╭─ INFORMATION SUPPLIED
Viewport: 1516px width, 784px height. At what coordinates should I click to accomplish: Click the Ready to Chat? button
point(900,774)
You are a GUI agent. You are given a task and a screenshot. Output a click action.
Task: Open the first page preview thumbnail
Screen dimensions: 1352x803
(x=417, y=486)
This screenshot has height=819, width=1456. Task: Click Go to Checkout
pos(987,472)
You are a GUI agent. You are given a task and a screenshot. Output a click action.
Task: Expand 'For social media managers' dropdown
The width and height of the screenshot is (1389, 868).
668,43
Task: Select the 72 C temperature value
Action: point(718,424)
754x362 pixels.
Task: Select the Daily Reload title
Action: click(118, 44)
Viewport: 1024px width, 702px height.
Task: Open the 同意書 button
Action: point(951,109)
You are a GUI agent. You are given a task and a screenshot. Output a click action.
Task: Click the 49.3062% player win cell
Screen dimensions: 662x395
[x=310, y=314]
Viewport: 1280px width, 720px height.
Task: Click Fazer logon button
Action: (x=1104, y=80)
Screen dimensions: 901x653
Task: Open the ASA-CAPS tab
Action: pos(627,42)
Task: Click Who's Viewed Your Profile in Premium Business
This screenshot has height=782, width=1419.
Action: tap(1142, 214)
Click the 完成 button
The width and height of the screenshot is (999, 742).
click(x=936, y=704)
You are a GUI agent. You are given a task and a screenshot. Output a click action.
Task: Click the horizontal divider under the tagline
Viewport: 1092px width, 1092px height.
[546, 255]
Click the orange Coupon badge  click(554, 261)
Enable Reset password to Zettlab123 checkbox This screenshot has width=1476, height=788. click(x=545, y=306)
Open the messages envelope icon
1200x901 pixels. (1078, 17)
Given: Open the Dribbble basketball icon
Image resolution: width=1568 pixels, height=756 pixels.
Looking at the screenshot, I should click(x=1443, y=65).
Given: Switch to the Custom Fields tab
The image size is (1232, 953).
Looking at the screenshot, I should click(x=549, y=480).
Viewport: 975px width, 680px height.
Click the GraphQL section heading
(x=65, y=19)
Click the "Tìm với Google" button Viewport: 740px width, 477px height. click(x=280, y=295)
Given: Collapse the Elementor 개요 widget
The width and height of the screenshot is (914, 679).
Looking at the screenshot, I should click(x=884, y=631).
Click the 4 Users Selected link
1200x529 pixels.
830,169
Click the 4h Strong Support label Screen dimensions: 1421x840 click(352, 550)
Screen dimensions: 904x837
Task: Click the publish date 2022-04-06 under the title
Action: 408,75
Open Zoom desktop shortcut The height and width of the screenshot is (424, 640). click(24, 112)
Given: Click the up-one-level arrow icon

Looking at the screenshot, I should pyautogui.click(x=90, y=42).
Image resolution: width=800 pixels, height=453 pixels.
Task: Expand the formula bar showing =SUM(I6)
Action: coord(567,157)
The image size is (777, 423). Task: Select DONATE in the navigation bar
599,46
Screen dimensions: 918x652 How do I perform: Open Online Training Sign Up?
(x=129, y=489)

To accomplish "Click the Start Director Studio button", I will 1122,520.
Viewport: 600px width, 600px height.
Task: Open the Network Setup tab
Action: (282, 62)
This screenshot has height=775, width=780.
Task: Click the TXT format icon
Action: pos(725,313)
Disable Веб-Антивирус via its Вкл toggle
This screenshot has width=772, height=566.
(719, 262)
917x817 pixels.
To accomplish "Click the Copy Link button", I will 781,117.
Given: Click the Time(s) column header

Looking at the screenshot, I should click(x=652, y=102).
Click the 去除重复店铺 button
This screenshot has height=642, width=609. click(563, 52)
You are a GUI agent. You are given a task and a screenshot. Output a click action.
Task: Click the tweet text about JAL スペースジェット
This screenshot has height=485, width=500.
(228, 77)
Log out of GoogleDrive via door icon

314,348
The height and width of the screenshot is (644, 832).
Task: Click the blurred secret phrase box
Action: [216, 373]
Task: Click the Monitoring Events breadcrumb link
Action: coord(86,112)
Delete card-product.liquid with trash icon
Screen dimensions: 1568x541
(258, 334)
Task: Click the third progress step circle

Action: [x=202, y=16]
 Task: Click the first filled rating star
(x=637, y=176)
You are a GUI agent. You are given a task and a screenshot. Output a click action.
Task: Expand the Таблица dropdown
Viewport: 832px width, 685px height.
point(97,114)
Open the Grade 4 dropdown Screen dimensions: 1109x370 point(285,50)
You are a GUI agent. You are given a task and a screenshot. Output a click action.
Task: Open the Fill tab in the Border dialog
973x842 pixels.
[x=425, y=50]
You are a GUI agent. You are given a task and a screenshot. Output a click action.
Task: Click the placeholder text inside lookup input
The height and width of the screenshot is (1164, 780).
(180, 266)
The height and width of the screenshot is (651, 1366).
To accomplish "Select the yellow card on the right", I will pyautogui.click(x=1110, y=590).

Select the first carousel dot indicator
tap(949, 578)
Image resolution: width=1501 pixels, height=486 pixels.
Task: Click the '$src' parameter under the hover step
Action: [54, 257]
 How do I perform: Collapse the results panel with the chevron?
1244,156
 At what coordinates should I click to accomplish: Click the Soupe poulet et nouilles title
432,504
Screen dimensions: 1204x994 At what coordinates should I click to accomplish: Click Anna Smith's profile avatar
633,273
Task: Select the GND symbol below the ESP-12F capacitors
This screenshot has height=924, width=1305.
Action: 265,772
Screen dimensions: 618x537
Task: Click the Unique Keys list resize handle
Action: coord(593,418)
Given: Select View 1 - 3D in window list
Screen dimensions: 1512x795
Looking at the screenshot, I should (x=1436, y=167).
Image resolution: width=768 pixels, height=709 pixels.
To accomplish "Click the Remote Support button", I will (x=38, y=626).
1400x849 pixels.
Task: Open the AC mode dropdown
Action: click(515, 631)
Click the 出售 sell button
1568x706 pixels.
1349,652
╰─
Output every entry shown above, exactly.

Viewport: 1516px width, 784px height. At what coordinates should I click to accomplish: Click the Ready to Chat? button
point(900,774)
You are a GUI agent. You are given a task and a screenshot. Output a click action.
Task: Open the first page preview thumbnail
Screen dimensions: 1352x803
(x=417, y=486)
This screenshot has height=819, width=1456. Task: Click Go to Checkout
pos(987,472)
You are a GUI agent. You are given a task and a screenshot. Output a click action.
Task: Expand 'For social media managers' dropdown
The width and height of the screenshot is (1389, 868).
668,43
Task: Select the 72 C temperature value
Action: point(718,424)
754x362 pixels.
Task: Select the Daily Reload title
Action: click(118, 44)
Viewport: 1024px width, 702px height.
Task: Open the 同意書 button
Action: point(951,109)
You are a GUI agent. You are given a task and a screenshot. Output a click action.
Task: Click the 49.3062% player win cell
Screen dimensions: 662x395
[x=310, y=314]
Viewport: 1280px width, 720px height.
Task: Click Fazer logon button
Action: (x=1104, y=80)
Screen dimensions: 901x653
Task: Open the ASA-CAPS tab
Action: pos(627,42)
Task: Click Who's Viewed Your Profile in Premium Business
This screenshot has height=782, width=1419.
Action: tap(1142, 214)
Click the 完成 button
The width and height of the screenshot is (999, 742).
click(x=936, y=704)
You are a GUI agent. You are given a task and a screenshot. Output a click action.
Task: Click the horizontal divider under the tagline
Viewport: 1092px width, 1092px height.
[546, 255]
Click the orange Coupon badge  click(554, 261)
Enable Reset password to Zettlab123 checkbox This screenshot has width=1476, height=788. click(x=545, y=306)
Open the messages envelope icon
1200x901 pixels. (1078, 17)
Given: Open the Dribbble basketball icon
Image resolution: width=1568 pixels, height=756 pixels.
Looking at the screenshot, I should click(x=1443, y=65).
Given: Switch to the Custom Fields tab
The image size is (1232, 953).
Looking at the screenshot, I should click(x=549, y=480).
Viewport: 975px width, 680px height.
Click the GraphQL section heading
(x=65, y=19)
Click the "Tìm với Google" button Viewport: 740px width, 477px height. click(x=280, y=295)
Given: Collapse the Elementor 개요 widget
The width and height of the screenshot is (914, 679).
Looking at the screenshot, I should click(x=884, y=631).
Click the 4 Users Selected link
1200x529 pixels.
830,169
Click the 4h Strong Support label Screen dimensions: 1421x840 click(352, 550)
Screen dimensions: 904x837
Task: Click the publish date 2022-04-06 under the title
Action: 408,75
Open Zoom desktop shortcut The height and width of the screenshot is (424, 640). click(24, 112)
Given: Click the up-one-level arrow icon

Looking at the screenshot, I should pyautogui.click(x=90, y=42).
Image resolution: width=800 pixels, height=453 pixels.
Task: Expand the formula bar showing =SUM(I6)
Action: coord(567,157)
The image size is (777, 423). Task: Select DONATE in the navigation bar
599,46
Screen dimensions: 918x652 How do I perform: Open Online Training Sign Up?
(x=129, y=489)

To accomplish "Click the Start Director Studio button", I will 1122,520.
Viewport: 600px width, 600px height.
Task: Open the Network Setup tab
Action: (282, 62)
This screenshot has height=775, width=780.
Task: Click the TXT format icon
Action: pos(725,313)
Disable Веб-Антивирус via its Вкл toggle
This screenshot has width=772, height=566.
(719, 262)
917x817 pixels.
To accomplish "Click the Copy Link button", I will 781,117.
Given: Click the Time(s) column header

Looking at the screenshot, I should click(x=652, y=102).
Click the 去除重复店铺 button
This screenshot has height=642, width=609. click(563, 52)
You are a GUI agent. You are given a task and a screenshot. Output a click action.
Task: Click the tweet text about JAL スペースジェット
This screenshot has height=485, width=500.
(228, 77)
Log out of GoogleDrive via door icon

314,348
The height and width of the screenshot is (644, 832).
Task: Click the blurred secret phrase box
Action: [216, 373]
Task: Click the Monitoring Events breadcrumb link
Action: coord(86,112)
Delete card-product.liquid with trash icon
Screen dimensions: 1568x541
(258, 334)
Task: Click the third progress step circle

Action: [x=202, y=16]
 Task: Click the first filled rating star
(x=637, y=176)
You are a GUI agent. You are given a task and a screenshot. Output a click action.
Task: Expand the Таблица dropdown
Viewport: 832px width, 685px height.
point(97,114)
Open the Grade 4 dropdown Screen dimensions: 1109x370 point(285,50)
You are a GUI agent. You are given a task and a screenshot. Output a click action.
Task: Open the Fill tab in the Border dialog
973x842 pixels.
[x=425, y=50]
You are a GUI agent. You are given a task and a screenshot. Output a click action.
Task: Click the placeholder text inside lookup input
The height and width of the screenshot is (1164, 780).
(180, 266)
The height and width of the screenshot is (651, 1366).
To accomplish "Select the yellow card on the right", I will pyautogui.click(x=1110, y=590).

Select the first carousel dot indicator
tap(949, 578)
Image resolution: width=1501 pixels, height=486 pixels.
Task: Click the '$src' parameter under the hover step
Action: [54, 257]
 How do I perform: Collapse the results panel with the chevron?
1244,156
 At what coordinates should I click to accomplish: Click the Soupe poulet et nouilles title
432,504
Screen dimensions: 1204x994 At what coordinates should I click to accomplish: Click Anna Smith's profile avatar
633,273
Task: Select the GND symbol below the ESP-12F capacitors
This screenshot has height=924, width=1305.
Action: 265,772
Screen dimensions: 618x537
Task: Click the Unique Keys list resize handle
Action: coord(593,418)
Given: Select View 1 - 3D in window list
Screen dimensions: 1512x795
Looking at the screenshot, I should (x=1436, y=167).
Image resolution: width=768 pixels, height=709 pixels.
To accomplish "Click the Remote Support button", I will (x=38, y=626).
1400x849 pixels.
Task: Open the AC mode dropdown
Action: click(515, 631)
Click the 出售 sell button
1568x706 pixels.
1349,652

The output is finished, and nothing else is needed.